Crawley Town 1 - 2 AFC Wimbledon

Bookmaker Odds: Crawley Town 2.97, Draw 3.35, AFC Wimbledon 2.56

AFC Wimbledon were mentioned last week in terms of being unfortunate in not turning a good ExpG advantage into three points. This week, they again had an impressive ExpG scoreline of 2.1-0.7 in their favour and goals from Adebayo Akinfenwa and Andy Barcham ensured that they took full advantage this week.
Andy Barcham has started life well for AFC Wimbledon

Six of their 11 chances came from inside the danger zone, including a headed chance from 'Very Close Range' coming with a high 0.44 ExpG value, which Andy Barcham duly converted. In contrast, they restricted Crawley to just three danger zone opportunities and 10 shots in total, half of which came from outside the penalty area.

AFC Wimbledon were expected to finish mid-table this season, although early signs suggest they could push further up the table. Andy Barcham has been a good signing thus far and his 1.3 ExpG in the first two matches is higher than any other player in the division. For Crawley, they are simply hoping to survive this season and they will be desperate to create more in attack with their 1.4 ExpG through the first two matches being the lowest of all 24 teams in League 2.

Plymouth Argyle 1 - 2 Portsmouth

Bookmaker Odds: Plymouth 2.67, Draw 3.30, Portsmouth 2.88

For the third consecutive season, Portsmouth were inserted as the pre-season title favourites with the bookmakers. In the past two seasons, it has felt as though they were being priced purely on past reputation, rather than actual ability, which was backed up by their finishing in the bottom half in both of those season. However, there are signs that the bookmakers might have it correct this time around.

After victory over Dagenham and Redbridge last week, they faced a potentially tricky trip to Plymouth, who reached the playoffs last season. Overall, they had the ExpG advantage by 2.5-1.2, although they were helped by the two penalties that they were awarded. The slight worry might be a struggle to create good chances from open play, creating just two chances of their 10 opportunities inside the danger zone. Having said that, they created five danger zone chances last week and it will take time for their multiple new signings to gel, particularly in an attacking sense.

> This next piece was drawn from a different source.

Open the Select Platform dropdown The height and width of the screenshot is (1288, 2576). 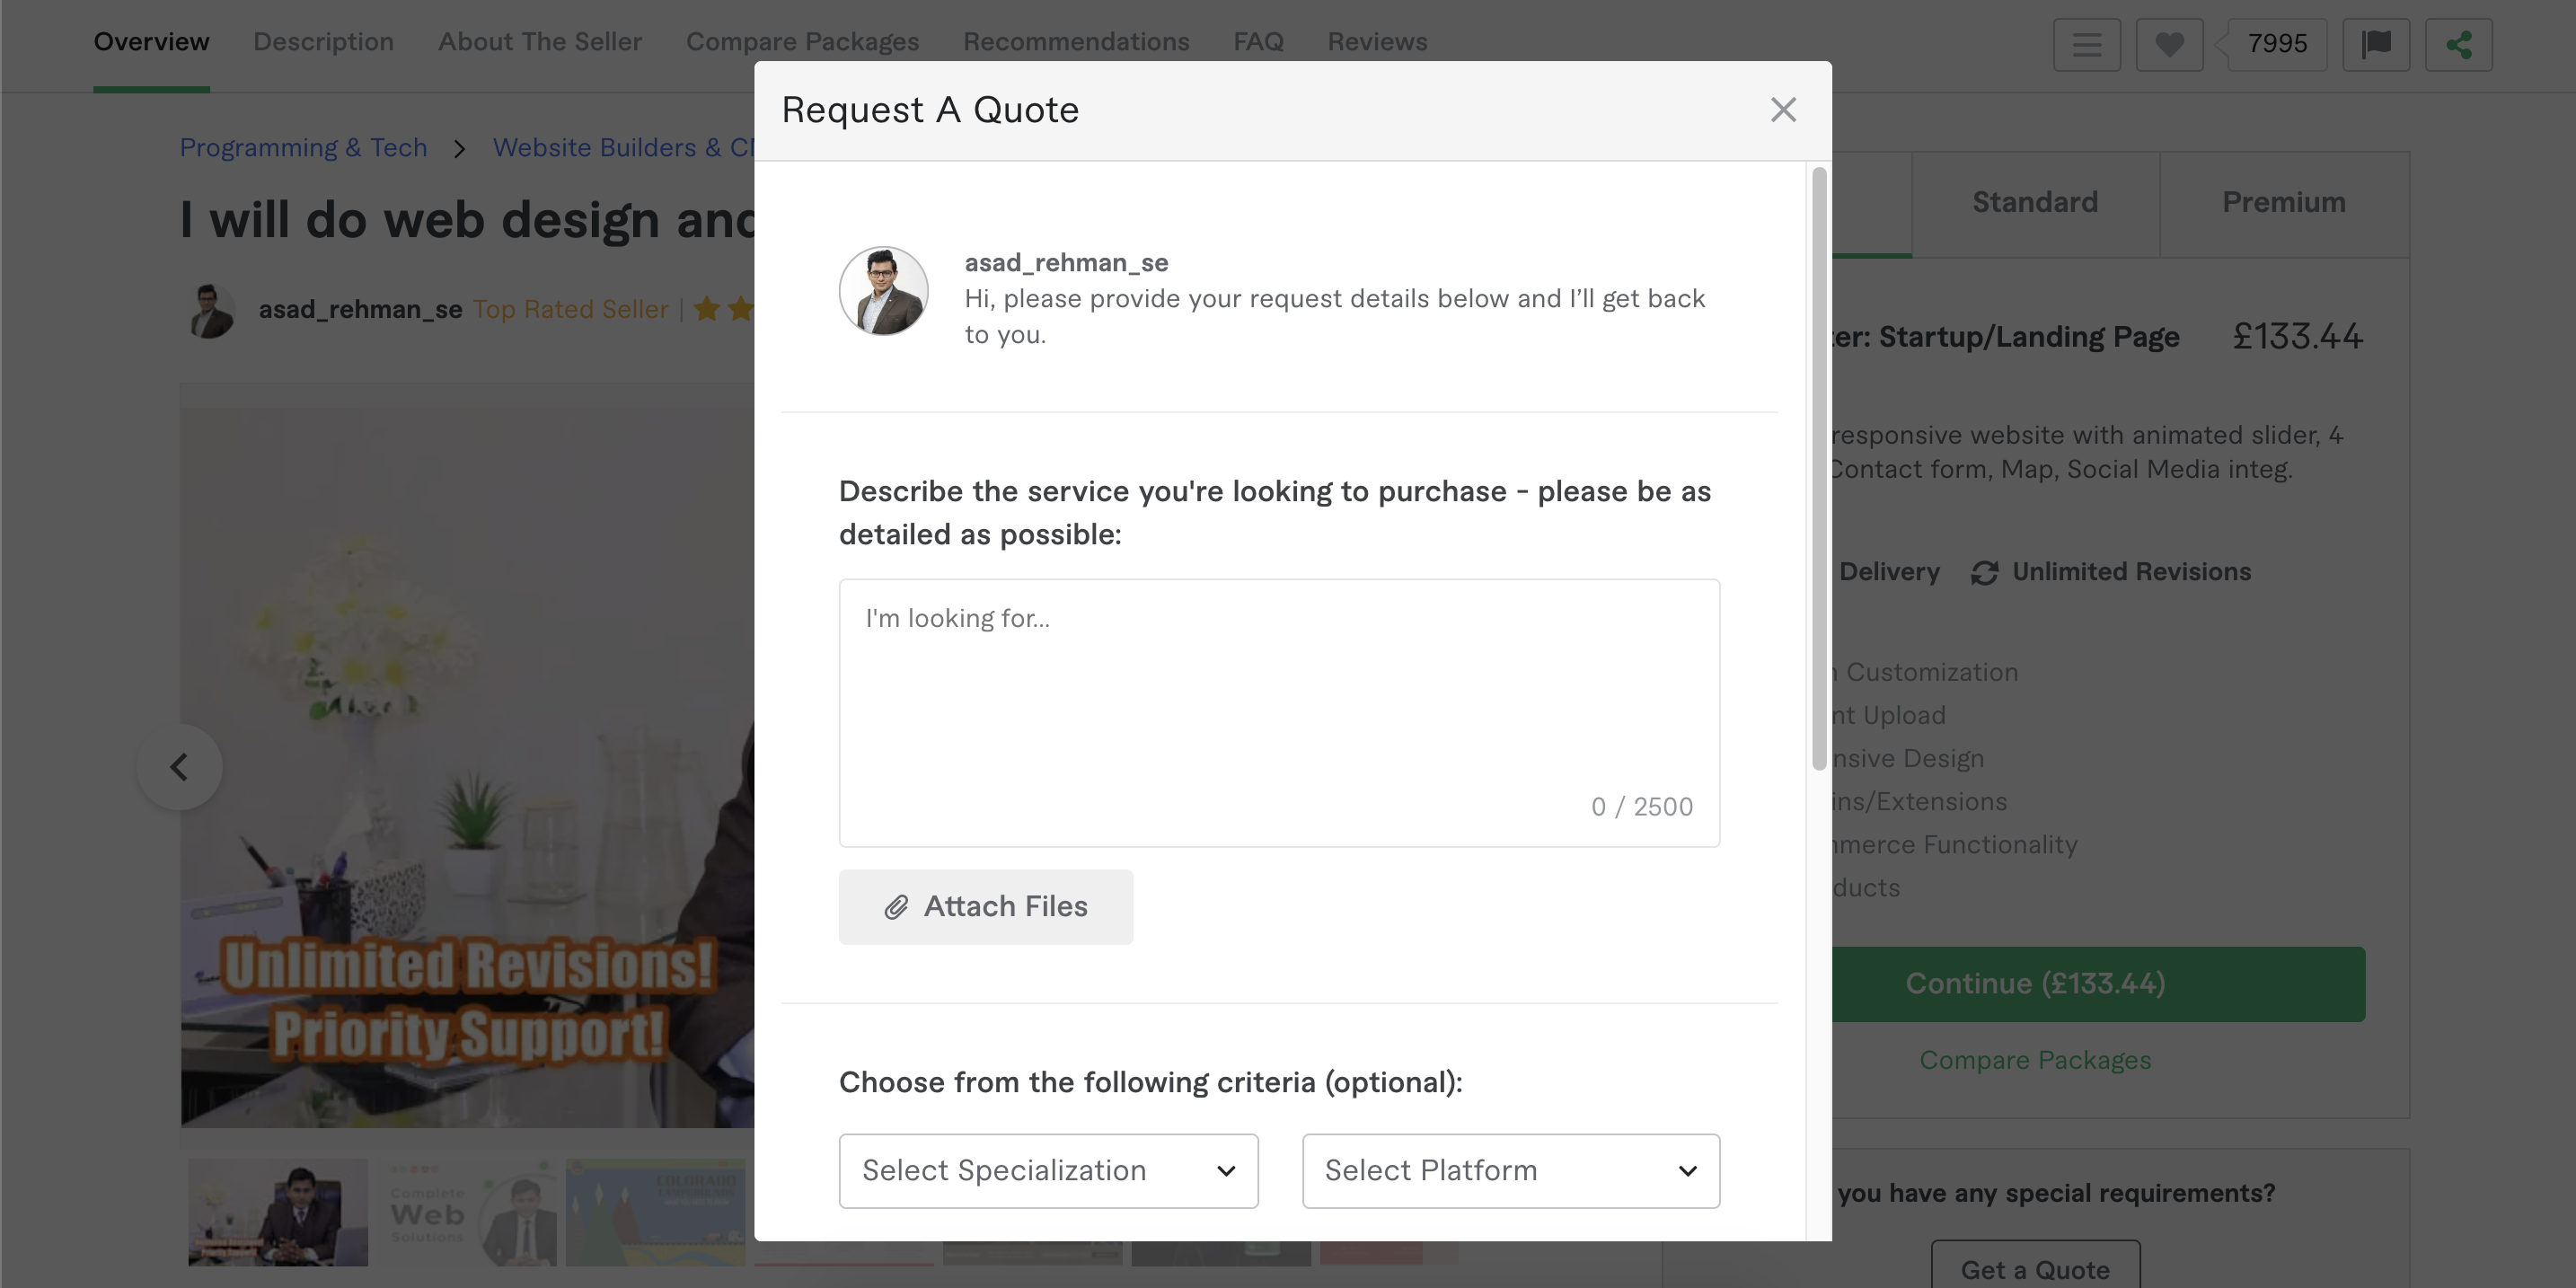1510,1170
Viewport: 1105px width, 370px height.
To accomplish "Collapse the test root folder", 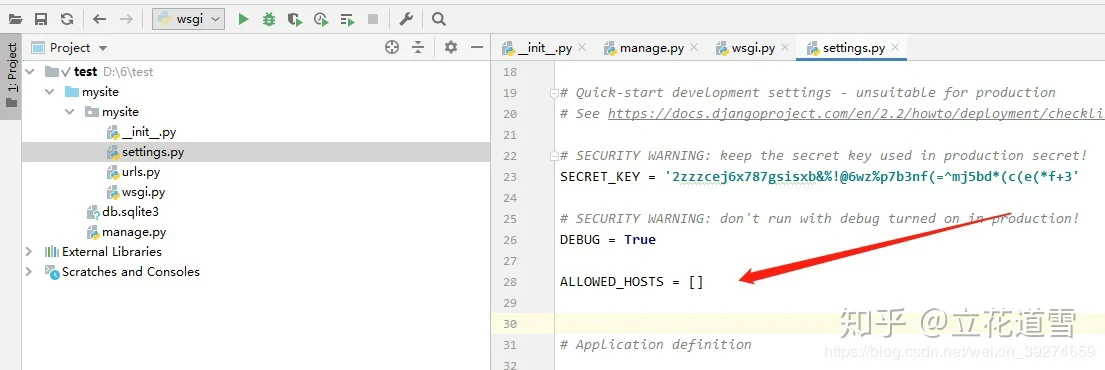I will pyautogui.click(x=29, y=72).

However, the concerns continue to mount for Plymouth. After they took a pounding on the ExpG last week against AFC Wimbledon, despite winning that match, this week did not improve matters and their ExpG for the first two matches stands at 1.8-5.7.

Dagenham and Redbridge 1 - 3 Leyton Orient

Bookmaker Odds: Dagenham and Redbridge 4.51, Draw 3.68, Leyton Orient 1.88

Before the season started, I wrote about how Dagenham and Redbridge had defied the stats in the past two seasons to secure mid-table finishes, despite horrific shot statistics. Now, they have faced two very decent sides in Portsmouth and Leyton Orient so far, but it is troubling times for the club.

The ExpG scoreline for this match fairly accurately represented the final scoreline as Leyton Orient dominated 2.9-1.2. Orient created no fewer than six chances inside the danger zone as well as three further chances inside the penalty area and fully deserved their three goals, even if one did come from the penalty spot. Whilst Dagenham and Redbridge also created five danger zone chances, the majority were headed chances with a lower ExpG value.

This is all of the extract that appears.